- [What to produce] Exact copies of all the lines below are required.

- [Source data]

────────

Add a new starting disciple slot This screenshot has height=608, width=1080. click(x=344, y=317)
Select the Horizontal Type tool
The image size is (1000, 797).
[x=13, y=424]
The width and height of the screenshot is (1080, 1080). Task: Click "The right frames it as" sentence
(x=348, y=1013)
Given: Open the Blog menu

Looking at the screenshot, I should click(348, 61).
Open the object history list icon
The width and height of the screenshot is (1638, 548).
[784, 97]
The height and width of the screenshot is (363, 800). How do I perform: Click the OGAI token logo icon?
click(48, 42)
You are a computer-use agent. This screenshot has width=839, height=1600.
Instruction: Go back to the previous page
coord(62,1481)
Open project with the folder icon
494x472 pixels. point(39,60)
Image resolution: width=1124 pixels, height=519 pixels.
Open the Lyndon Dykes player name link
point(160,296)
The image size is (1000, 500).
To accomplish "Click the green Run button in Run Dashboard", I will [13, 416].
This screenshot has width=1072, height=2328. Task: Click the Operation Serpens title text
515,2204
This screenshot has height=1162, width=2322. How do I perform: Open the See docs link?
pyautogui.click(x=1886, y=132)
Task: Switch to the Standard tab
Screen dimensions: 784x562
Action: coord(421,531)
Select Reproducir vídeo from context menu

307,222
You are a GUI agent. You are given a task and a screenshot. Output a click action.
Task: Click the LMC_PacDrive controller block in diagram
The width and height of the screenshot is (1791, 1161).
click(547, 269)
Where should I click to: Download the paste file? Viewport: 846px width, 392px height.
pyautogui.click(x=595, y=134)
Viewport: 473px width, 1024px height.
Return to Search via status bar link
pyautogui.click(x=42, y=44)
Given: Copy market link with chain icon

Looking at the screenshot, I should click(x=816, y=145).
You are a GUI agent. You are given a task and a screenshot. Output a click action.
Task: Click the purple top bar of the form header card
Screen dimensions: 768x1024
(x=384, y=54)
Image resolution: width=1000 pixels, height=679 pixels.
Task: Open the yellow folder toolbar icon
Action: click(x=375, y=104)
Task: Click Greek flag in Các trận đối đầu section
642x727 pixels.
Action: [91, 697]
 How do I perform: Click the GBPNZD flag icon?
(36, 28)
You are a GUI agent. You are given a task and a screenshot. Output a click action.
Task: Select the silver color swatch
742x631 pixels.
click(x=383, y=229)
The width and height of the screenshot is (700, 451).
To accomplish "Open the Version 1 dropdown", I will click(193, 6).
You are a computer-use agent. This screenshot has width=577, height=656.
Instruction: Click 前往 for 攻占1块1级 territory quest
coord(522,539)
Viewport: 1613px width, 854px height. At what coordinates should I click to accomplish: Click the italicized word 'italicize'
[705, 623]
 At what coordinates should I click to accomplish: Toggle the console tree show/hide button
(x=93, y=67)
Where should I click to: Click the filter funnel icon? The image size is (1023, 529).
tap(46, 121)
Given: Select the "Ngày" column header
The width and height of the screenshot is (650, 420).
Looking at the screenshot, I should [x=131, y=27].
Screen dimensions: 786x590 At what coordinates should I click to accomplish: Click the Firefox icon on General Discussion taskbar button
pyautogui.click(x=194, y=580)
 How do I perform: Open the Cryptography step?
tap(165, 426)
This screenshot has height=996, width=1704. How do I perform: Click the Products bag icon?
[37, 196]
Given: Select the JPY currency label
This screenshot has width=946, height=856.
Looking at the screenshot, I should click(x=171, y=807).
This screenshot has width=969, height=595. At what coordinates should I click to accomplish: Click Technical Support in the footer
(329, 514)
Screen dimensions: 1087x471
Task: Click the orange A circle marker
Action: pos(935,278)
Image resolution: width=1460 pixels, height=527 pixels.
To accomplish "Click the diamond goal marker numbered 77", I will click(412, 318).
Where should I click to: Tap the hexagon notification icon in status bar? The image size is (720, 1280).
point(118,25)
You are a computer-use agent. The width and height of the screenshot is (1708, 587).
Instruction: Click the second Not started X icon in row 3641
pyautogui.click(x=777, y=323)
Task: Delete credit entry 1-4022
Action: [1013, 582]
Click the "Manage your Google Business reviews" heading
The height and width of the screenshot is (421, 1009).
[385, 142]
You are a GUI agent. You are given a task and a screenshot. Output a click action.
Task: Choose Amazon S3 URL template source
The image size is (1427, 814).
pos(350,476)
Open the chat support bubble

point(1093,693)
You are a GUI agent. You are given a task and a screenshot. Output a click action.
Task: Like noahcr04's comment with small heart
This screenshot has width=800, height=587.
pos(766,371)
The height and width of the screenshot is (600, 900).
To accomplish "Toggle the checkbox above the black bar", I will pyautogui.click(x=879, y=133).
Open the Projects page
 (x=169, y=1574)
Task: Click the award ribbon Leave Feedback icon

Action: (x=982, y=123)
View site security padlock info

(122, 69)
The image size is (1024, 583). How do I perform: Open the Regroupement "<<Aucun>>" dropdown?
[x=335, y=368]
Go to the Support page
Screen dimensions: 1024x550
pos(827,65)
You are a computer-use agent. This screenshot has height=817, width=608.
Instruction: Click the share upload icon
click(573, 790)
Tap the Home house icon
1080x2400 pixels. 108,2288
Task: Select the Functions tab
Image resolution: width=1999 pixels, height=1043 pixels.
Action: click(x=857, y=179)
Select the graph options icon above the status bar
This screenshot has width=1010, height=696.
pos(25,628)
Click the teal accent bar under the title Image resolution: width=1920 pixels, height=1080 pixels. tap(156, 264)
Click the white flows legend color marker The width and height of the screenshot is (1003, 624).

────────

- [Response box]
Add a new starting disciple slot This screenshot has height=608, width=1080. click(x=344, y=317)
Select the Horizontal Type tool
The image size is (1000, 797).
[x=13, y=424]
The width and height of the screenshot is (1080, 1080). Task: Click "The right frames it as" sentence
(x=348, y=1013)
Given: Open the Blog menu

Looking at the screenshot, I should click(348, 61).
Open the object history list icon
The width and height of the screenshot is (1638, 548).
[784, 97]
The height and width of the screenshot is (363, 800). How do I perform: Click the OGAI token logo icon?
click(48, 42)
You are a computer-use agent. This screenshot has width=839, height=1600.
Instruction: Go back to the previous page
coord(62,1481)
Open project with the folder icon
494x472 pixels. point(39,60)
Image resolution: width=1124 pixels, height=519 pixels.
Open the Lyndon Dykes player name link
point(160,296)
The image size is (1000, 500).
To accomplish "Click the green Run button in Run Dashboard", I will [13, 416].
This screenshot has width=1072, height=2328. Task: Click the Operation Serpens title text
515,2204
This screenshot has height=1162, width=2322. How do I perform: Open the See docs link?
pyautogui.click(x=1886, y=132)
Task: Switch to the Standard tab
Screen dimensions: 784x562
Action: coord(421,531)
Select Reproducir vídeo from context menu

307,222
You are a GUI agent. You are given a task and a screenshot. Output a click action.
Task: Click the LMC_PacDrive controller block in diagram
The width and height of the screenshot is (1791, 1161).
click(547, 269)
Where should I click to: Download the paste file? Viewport: 846px width, 392px height.
pyautogui.click(x=595, y=134)
Viewport: 473px width, 1024px height.
Return to Search via status bar link
pyautogui.click(x=42, y=44)
Given: Copy market link with chain icon

Looking at the screenshot, I should click(x=816, y=145).
You are a GUI agent. You are given a task and a screenshot. Output a click action.
Task: Click the purple top bar of the form header card
Screen dimensions: 768x1024
(x=384, y=54)
Image resolution: width=1000 pixels, height=679 pixels.
Task: Open the yellow folder toolbar icon
Action: click(x=375, y=104)
Task: Click Greek flag in Các trận đối đầu section
642x727 pixels.
Action: [91, 697]
 How do I perform: Click the GBPNZD flag icon?
(36, 28)
You are a GUI agent. You are given a task and a screenshot. Output a click action.
Task: Select the silver color swatch
742x631 pixels.
click(x=383, y=229)
The width and height of the screenshot is (700, 451).
To accomplish "Open the Version 1 dropdown", I will click(193, 6).
You are a computer-use agent. This screenshot has width=577, height=656.
Instruction: Click 前往 for 攻占1块1级 territory quest
coord(522,539)
Viewport: 1613px width, 854px height. At what coordinates should I click to accomplish: Click the italicized word 'italicize'
[705, 623]
 At what coordinates should I click to accomplish: Toggle the console tree show/hide button
(x=93, y=67)
Where should I click to: Click the filter funnel icon? The image size is (1023, 529).
tap(46, 121)
Given: Select the "Ngày" column header
The width and height of the screenshot is (650, 420).
Looking at the screenshot, I should [x=131, y=27].
Screen dimensions: 786x590 At what coordinates should I click to accomplish: Click the Firefox icon on General Discussion taskbar button
pyautogui.click(x=194, y=580)
 How do I perform: Open the Cryptography step?
tap(165, 426)
This screenshot has height=996, width=1704. How do I perform: Click the Products bag icon?
[37, 196]
Given: Select the JPY currency label
This screenshot has width=946, height=856.
Looking at the screenshot, I should click(x=171, y=807).
This screenshot has width=969, height=595. At what coordinates should I click to accomplish: Click Technical Support in the footer
(329, 514)
Screen dimensions: 1087x471
Task: Click the orange A circle marker
Action: pos(935,278)
Image resolution: width=1460 pixels, height=527 pixels.
To accomplish "Click the diamond goal marker numbered 77", I will click(412, 318).
Where should I click to: Tap the hexagon notification icon in status bar? The image size is (720, 1280).
point(118,25)
You are a computer-use agent. The width and height of the screenshot is (1708, 587).
Instruction: Click the second Not started X icon in row 3641
pyautogui.click(x=777, y=323)
Task: Delete credit entry 1-4022
Action: [1013, 582]
Click the "Manage your Google Business reviews" heading
The height and width of the screenshot is (421, 1009).
[385, 142]
You are a GUI agent. You are given a task and a screenshot. Output a click action.
Task: Choose Amazon S3 URL template source
The image size is (1427, 814).
pos(350,476)
Open the chat support bubble

point(1093,693)
You are a GUI agent. You are given a task and a screenshot. Output a click action.
Task: Like noahcr04's comment with small heart
This screenshot has width=800, height=587.
pos(766,371)
The height and width of the screenshot is (600, 900).
To accomplish "Toggle the checkbox above the black bar", I will pyautogui.click(x=879, y=133).
Open the Projects page
 (x=169, y=1574)
Task: Click the award ribbon Leave Feedback icon

Action: (x=982, y=123)
View site security padlock info

(122, 69)
The image size is (1024, 583). How do I perform: Open the Regroupement "<<Aucun>>" dropdown?
[x=335, y=368]
Go to the Support page
Screen dimensions: 1024x550
pos(827,65)
You are a computer-use agent. This screenshot has height=817, width=608.
Instruction: Click the share upload icon
click(573, 790)
Tap the Home house icon
1080x2400 pixels. 108,2288
Task: Select the Functions tab
Image resolution: width=1999 pixels, height=1043 pixels.
Action: click(x=857, y=179)
Select the graph options icon above the status bar
This screenshot has width=1010, height=696.
pos(25,628)
Click the teal accent bar under the title Image resolution: width=1920 pixels, height=1080 pixels. tap(156, 264)
Click the white flows legend color marker The width and height of the screenshot is (1003, 624).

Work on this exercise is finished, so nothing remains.